##### Source extract
I use my "not best images" for stock and I get between $1 and $10 per sale and each picture sells numerous times. Yet your budget is $100, which will not make it worth it for any decent photographer. Microstock may in the end be the best place for you to look at.


----------



## CygnusStudios (Jul 20, 2009)

Imaginis said:


> NateS said:
> 
> 
> > Where are you getting those numbers from? Most professional photographers will charge between $1,000-$50,000 for exclusive rights to an image depending on its commercial value.
> ...


----------



## manaheim (Jul 20, 2009)

Not to jump on the bandwagon, but...

BAHAHAHHAHA...

Holy crap that's the funniest damned thing I've heard all day.

:LOL:


----------



## KmH (Jul 20, 2009)

Pretty amazing huh. :shock:


----------



## manaheim (Jul 20, 2009)

Yeah... as we say in my neck of the woods... "that's just... wicked awesome!"


----------



## max3k (Jul 21, 2009)

......buy a camera....take your own photos???


----------



## KmH (Jul 21, 2009)

max3k said:


> ......buy a camera....take your own photos???


$100 bucks don't buy much of a camera. ;-)


----------



## Chris of Arabia (Jul 21, 2009)

KmH said:


> max3k said:
> 
> 
> > ......buy a camera....take your own photos???
> ...
##########
Your objective: Quote the forum thread on image pricing above in full, word for word.
##### Information given
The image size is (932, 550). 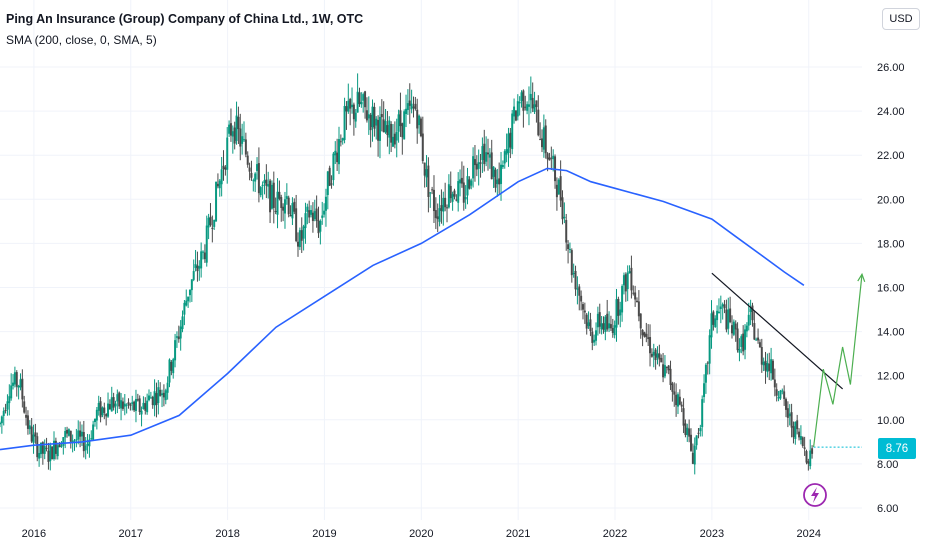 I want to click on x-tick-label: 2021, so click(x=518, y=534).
##########
##### Information given
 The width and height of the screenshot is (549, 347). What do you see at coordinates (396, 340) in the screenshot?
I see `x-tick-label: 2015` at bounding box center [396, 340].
##########
Answer to the problem:
I use my "not best images" for stock and I get between $1 and $10 per sale and each picture sells numerous times. Yet your budget is $100, which will not make it worth it for any decent photographer. Microstock may in the end be the best place for you to look at.


----------



## CygnusStudios (Jul 20, 2009)

Imaginis said:


> NateS said:
> 
> 
> > Where are you getting those numbers from? Most professional photographers will charge between $1,000-$50,000 for exclusive rights to an image depending on its commercial value.
> ...


----------



## manaheim (Jul 20, 2009)

Not to jump on the bandwagon, but...

BAHAHAHHAHA...

Holy crap that's the funniest damned thing I've heard all day.

:LOL:


----------



## KmH (Jul 20, 2009)

Pretty amazing huh. :shock:


----------



## manaheim (Jul 20, 2009)

Yeah... as we say in my neck of the woods... "that's just... wicked awesome!"


----------



## max3k (Jul 21, 2009)

......buy a camera....take your own photos???


----------



## KmH (Jul 21, 2009)

max3k said:


> ......buy a camera....take your own photos???


$100 bucks don't buy much of a camera. ;-)


----------



## Chris of Arabia (Jul 21, 2009)

KmH said:


> max3k said:
> 
> 
> > ......buy a camera....take your own photos???
> ...